Politique

La décision de la Suède de ne pas reconnaître la pseudo « RASD », est « en conformité avec le Droit international »

Mezouar
La décision de la Suède de ne pas reconnaître la pseudo « RASD », est « en conformité avec le Droit international et en harmonie avec le processus politique mené dans le cadre des Nations-Unies », indique vendredi le ministère des Affaires étrangères et de la Coopération.

La ministre suédoise des Affaires étrangères, Margot Wallström, a annoncé vendredi que son pays n’a pas l’intention de reconnaître le « Sahara Occidental » en tant qu’Etat, réaffirmant le soutien de la Suède au processus de négociations en cours sous l’égide des Nations-unies.

« Il s’agit d’une position en conformité avec le Droit international et en harmonie avec le processus politique menée dans le cadre des Nations-unies, en vue de parvenir à une solution juste, durable et mutuellement acceptable à ce différend qui n’a que trop duré », précise le ministère dans un communiqué.

Le ministère souligne que le Maroc a pris note de la présentation, ce vendredi, des conclusions du rapport « d’évaluation » effectuée par le Gouvernement suédois au sujet de la question du Sahara marocain.

Au-delà de quelques appréciations contestables, le Maroc constate que l’analyse menée par le Gouvernement suédois durant 18 mois, a abouti à la conclusion inexorable que la chimérique « RASD » ne peut être reconnue alors que « au regard du Droit international, les exigences pour la reconnaissance . ne sont pas remplies », poursuit le ministère.
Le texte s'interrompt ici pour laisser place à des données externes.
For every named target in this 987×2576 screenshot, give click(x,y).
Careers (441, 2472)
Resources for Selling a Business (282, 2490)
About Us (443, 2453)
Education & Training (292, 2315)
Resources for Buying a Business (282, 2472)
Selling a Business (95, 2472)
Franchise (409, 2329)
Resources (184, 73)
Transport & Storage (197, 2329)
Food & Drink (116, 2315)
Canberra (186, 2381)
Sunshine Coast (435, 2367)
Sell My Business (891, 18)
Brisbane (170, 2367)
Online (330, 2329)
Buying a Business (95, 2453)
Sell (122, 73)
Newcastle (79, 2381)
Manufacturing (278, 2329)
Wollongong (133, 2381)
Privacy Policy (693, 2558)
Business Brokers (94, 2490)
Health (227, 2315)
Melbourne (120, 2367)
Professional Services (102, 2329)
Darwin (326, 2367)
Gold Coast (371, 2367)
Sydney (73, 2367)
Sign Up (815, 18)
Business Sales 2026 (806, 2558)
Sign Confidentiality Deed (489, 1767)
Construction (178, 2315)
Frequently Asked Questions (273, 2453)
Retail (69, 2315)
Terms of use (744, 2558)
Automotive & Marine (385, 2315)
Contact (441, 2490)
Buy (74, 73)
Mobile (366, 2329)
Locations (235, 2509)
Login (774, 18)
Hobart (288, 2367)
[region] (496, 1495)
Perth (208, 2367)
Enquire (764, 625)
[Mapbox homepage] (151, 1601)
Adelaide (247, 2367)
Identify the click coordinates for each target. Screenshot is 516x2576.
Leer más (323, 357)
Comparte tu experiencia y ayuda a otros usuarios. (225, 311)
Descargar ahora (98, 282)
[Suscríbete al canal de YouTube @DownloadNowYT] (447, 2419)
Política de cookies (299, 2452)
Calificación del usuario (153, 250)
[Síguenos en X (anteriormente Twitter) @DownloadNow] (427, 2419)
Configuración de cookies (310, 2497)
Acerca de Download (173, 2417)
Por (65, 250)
Le Maroc, ajoute la même source, espère que « cette position légaliste forte du Gouvernement suédois, puisse faire éclore la voix du discernement critique et de la conscience légale dans l’esprit de tous ceux, gouvernements et organisation régionale, qui ont opté pour une reconnaissance indue de la « république » fantomatique et illégale ».

Le ministère des Affaires étrangères souligne que le Maroc est convaincu que, inscrite dans la durée, cette position constructive du Gouvernement suédois sur les différentes dimensions de ce différend régional, notamment la dimension économique, favorisera le développement serein et substantiel des relations bilatérales.